■ Work required
Even if a line seems odd, print it as it is, and include every record.

■ Supplied entries
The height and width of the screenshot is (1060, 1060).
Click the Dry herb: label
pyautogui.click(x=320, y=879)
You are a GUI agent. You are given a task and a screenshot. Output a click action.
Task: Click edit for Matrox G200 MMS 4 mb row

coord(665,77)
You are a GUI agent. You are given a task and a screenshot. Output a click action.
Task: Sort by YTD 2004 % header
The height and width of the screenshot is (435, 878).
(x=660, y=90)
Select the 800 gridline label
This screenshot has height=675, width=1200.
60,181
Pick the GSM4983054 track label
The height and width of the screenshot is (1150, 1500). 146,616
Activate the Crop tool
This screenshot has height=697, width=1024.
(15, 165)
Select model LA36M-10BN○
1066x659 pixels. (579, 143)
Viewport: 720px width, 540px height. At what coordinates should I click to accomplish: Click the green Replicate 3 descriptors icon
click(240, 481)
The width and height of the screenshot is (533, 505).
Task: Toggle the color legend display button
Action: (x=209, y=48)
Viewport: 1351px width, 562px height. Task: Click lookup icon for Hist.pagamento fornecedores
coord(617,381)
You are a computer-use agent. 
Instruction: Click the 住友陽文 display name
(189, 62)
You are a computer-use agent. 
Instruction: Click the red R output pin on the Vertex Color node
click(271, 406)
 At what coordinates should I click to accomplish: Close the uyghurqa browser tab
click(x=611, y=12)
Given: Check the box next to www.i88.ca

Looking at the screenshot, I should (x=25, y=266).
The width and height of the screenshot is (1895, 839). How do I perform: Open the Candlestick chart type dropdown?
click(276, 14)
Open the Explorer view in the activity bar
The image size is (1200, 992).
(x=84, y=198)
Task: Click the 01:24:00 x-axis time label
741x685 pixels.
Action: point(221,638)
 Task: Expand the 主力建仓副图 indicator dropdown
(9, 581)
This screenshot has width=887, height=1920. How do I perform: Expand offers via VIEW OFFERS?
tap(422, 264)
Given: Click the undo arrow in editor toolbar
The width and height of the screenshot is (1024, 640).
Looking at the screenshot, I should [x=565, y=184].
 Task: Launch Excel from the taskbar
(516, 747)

■ Solved exercise
The height and width of the screenshot is (1060, 1060).
Click the Dry herb: label
pyautogui.click(x=320, y=879)
You are a GUI agent. You are given a task and a screenshot. Output a click action.
Task: Click edit for Matrox G200 MMS 4 mb row

coord(665,77)
You are a GUI agent. You are given a task and a screenshot. Output a click action.
Task: Sort by YTD 2004 % header
The height and width of the screenshot is (435, 878).
(x=660, y=90)
Select the 800 gridline label
This screenshot has height=675, width=1200.
60,181
Pick the GSM4983054 track label
The height and width of the screenshot is (1150, 1500). 146,616
Activate the Crop tool
This screenshot has height=697, width=1024.
(15, 165)
Select model LA36M-10BN○
1066x659 pixels. (579, 143)
Viewport: 720px width, 540px height. At what coordinates should I click to accomplish: Click the green Replicate 3 descriptors icon
click(240, 481)
The width and height of the screenshot is (533, 505).
Task: Toggle the color legend display button
Action: (x=209, y=48)
Viewport: 1351px width, 562px height. Task: Click lookup icon for Hist.pagamento fornecedores
coord(617,381)
You are a computer-use agent. 
Instruction: Click the 住友陽文 display name
(189, 62)
You are a computer-use agent. 
Instruction: Click the red R output pin on the Vertex Color node
click(271, 406)
 At what coordinates should I click to accomplish: Close the uyghurqa browser tab
click(x=611, y=12)
Given: Check the box next to www.i88.ca

Looking at the screenshot, I should (x=25, y=266).
The width and height of the screenshot is (1895, 839). How do I perform: Open the Candlestick chart type dropdown?
click(276, 14)
Open the Explorer view in the activity bar
The image size is (1200, 992).
(x=84, y=198)
Task: Click the 01:24:00 x-axis time label
741x685 pixels.
Action: point(221,638)
 Task: Expand the 主力建仓副图 indicator dropdown
(9, 581)
This screenshot has width=887, height=1920. How do I perform: Expand offers via VIEW OFFERS?
tap(422, 264)
Given: Click the undo arrow in editor toolbar
The width and height of the screenshot is (1024, 640).
Looking at the screenshot, I should [x=565, y=184].
 Task: Launch Excel from the taskbar
(516, 747)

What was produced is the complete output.